» DATASET:
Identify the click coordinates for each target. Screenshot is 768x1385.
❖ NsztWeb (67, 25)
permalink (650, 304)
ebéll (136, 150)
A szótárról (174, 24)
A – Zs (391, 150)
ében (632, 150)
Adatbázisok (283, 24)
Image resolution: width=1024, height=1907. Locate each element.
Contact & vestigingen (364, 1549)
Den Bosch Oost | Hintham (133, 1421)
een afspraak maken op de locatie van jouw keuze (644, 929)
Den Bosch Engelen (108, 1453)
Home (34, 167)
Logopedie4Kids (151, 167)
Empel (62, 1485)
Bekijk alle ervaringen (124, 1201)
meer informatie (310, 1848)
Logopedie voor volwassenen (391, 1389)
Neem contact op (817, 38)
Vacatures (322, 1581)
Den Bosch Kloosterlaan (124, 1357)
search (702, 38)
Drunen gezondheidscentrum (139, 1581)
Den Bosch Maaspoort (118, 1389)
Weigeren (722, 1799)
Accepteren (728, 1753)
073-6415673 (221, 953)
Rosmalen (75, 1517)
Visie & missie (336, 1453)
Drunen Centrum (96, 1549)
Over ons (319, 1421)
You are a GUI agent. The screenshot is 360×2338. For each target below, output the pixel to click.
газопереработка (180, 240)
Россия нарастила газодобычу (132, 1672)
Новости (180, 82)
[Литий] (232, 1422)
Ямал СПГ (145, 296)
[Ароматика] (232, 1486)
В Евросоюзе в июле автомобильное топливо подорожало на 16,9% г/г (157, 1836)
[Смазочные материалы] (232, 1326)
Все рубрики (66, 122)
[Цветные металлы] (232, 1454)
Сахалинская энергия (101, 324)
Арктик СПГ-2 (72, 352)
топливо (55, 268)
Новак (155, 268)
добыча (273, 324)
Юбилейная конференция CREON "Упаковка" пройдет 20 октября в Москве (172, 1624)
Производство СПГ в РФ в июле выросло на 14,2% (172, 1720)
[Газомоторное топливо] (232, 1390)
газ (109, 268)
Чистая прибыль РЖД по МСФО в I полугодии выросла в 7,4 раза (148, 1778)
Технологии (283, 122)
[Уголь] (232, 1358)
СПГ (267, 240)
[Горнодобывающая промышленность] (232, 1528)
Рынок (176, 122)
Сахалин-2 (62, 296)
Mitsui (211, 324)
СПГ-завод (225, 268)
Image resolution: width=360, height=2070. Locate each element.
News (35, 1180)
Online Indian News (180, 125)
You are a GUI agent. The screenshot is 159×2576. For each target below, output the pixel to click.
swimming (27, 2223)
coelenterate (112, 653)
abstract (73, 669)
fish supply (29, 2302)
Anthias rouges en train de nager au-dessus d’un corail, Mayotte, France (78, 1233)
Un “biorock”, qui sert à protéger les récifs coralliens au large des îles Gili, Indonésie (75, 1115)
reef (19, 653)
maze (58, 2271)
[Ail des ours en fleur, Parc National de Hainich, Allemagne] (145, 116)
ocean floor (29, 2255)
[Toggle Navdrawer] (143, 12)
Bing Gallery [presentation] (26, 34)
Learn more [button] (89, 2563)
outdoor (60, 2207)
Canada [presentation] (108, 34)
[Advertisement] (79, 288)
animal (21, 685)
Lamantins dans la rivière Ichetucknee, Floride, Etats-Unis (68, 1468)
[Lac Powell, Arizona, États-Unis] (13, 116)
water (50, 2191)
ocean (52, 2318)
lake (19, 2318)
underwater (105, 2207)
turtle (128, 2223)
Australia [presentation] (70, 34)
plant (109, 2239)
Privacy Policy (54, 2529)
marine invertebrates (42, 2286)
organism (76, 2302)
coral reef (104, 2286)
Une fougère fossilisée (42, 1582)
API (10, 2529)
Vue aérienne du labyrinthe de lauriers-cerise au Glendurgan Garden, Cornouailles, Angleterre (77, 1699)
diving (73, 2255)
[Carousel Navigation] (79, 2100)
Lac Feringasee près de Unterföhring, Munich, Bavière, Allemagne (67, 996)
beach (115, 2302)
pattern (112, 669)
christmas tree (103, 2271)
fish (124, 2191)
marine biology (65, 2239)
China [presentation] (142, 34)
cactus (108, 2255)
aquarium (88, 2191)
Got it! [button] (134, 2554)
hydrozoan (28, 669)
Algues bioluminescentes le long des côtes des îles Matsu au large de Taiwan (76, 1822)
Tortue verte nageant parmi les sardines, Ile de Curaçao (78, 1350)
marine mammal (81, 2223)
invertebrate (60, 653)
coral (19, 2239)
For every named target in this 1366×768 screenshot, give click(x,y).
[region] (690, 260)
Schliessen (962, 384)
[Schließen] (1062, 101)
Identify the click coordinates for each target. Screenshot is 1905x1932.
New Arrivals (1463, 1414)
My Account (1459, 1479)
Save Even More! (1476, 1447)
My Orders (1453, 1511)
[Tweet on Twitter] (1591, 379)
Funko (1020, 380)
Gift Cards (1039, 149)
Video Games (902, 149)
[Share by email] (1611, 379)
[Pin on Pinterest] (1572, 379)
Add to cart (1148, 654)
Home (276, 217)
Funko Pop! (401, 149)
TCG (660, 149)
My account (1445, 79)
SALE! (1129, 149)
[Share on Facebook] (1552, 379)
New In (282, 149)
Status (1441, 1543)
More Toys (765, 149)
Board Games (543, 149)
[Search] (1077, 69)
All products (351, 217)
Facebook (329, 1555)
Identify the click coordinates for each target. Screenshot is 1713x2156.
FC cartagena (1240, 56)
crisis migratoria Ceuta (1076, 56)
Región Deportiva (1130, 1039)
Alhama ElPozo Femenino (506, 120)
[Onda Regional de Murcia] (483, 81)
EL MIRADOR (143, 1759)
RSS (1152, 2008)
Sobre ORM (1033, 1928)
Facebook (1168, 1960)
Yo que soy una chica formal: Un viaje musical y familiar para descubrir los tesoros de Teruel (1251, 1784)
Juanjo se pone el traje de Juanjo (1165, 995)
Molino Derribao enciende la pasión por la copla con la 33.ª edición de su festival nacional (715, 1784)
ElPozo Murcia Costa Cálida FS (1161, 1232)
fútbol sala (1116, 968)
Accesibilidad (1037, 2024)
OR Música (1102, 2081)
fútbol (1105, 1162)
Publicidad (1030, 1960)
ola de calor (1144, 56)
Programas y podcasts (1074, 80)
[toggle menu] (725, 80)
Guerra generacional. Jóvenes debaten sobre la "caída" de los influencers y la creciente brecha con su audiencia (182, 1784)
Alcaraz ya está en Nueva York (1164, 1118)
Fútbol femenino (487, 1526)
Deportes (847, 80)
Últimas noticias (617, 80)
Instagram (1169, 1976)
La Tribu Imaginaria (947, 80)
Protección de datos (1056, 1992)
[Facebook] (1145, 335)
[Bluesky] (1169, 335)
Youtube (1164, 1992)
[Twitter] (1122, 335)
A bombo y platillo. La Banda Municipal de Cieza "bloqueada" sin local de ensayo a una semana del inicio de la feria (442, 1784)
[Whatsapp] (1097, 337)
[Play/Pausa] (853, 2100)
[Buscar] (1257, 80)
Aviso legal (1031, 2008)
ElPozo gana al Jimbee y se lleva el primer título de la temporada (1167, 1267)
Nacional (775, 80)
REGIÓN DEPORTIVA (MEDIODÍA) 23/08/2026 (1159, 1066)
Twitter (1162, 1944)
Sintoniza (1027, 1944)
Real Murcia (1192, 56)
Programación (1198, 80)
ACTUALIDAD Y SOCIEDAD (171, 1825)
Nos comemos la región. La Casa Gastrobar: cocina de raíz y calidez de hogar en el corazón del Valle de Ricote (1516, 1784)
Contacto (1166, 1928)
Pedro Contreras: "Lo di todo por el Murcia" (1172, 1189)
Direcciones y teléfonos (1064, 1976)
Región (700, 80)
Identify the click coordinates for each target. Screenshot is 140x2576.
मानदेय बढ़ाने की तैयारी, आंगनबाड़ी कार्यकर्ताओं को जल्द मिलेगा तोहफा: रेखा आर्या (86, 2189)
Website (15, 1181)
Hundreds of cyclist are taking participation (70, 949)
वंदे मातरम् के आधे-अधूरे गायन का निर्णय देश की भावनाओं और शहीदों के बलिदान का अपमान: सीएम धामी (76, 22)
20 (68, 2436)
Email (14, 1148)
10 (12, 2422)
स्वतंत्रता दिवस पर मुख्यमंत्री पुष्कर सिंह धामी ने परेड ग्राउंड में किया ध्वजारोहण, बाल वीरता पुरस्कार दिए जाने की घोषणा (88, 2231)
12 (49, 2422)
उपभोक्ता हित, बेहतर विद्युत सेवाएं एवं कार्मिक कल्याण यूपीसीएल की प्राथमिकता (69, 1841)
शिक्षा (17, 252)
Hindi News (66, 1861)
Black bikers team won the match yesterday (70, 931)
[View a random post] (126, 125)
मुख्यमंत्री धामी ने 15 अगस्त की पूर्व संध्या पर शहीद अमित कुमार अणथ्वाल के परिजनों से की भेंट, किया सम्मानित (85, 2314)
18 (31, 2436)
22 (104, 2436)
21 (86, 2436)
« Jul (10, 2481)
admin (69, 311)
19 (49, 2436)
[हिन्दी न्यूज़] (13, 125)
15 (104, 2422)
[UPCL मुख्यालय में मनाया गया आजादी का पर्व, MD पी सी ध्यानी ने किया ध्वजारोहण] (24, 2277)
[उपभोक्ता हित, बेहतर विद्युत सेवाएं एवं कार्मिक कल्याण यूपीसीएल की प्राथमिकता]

» TASK REQUIREMENTS:
Give back the records word for word. Start at the first line, end at the line containing "топливо (55, 268)", and include both.

» RESPONSE FOR THIS EXERCISE:
Identify the click coordinates for each target. Screenshot is 768x1385.
❖ NsztWeb (67, 25)
permalink (650, 304)
ebéll (136, 150)
A szótárról (174, 24)
A – Zs (391, 150)
ében (632, 150)
Adatbázisok (283, 24)
Image resolution: width=1024, height=1907. Locate each element.
Contact & vestigingen (364, 1549)
Den Bosch Oost | Hintham (133, 1421)
een afspraak maken op de locatie van jouw keuze (644, 929)
Den Bosch Engelen (108, 1453)
Home (34, 167)
Logopedie4Kids (151, 167)
Empel (62, 1485)
Bekijk alle ervaringen (124, 1201)
meer informatie (310, 1848)
Logopedie voor volwassenen (391, 1389)
Neem contact op (817, 38)
Vacatures (322, 1581)
Den Bosch Kloosterlaan (124, 1357)
search (702, 38)
Drunen gezondheidscentrum (139, 1581)
Den Bosch Maaspoort (118, 1389)
Weigeren (722, 1799)
Accepteren (728, 1753)
073-6415673 (221, 953)
Rosmalen (75, 1517)
Visie & missie (336, 1453)
Drunen Centrum (96, 1549)
Over ons (319, 1421)
You are a GUI agent. The screenshot is 360×2338. For each target below, output the pixel to click.
газопереработка (180, 240)
Россия нарастила газодобычу (132, 1672)
Новости (180, 82)
[Литий] (232, 1422)
Ямал СПГ (145, 296)
[Ароматика] (232, 1486)
В Евросоюзе в июле автомобильное топливо подорожало на 16,9% г/г (157, 1836)
[Смазочные материалы] (232, 1326)
Все рубрики (66, 122)
[Цветные металлы] (232, 1454)
Сахалинская энергия (101, 324)
Арктик СПГ-2 (72, 352)
топливо (55, 268)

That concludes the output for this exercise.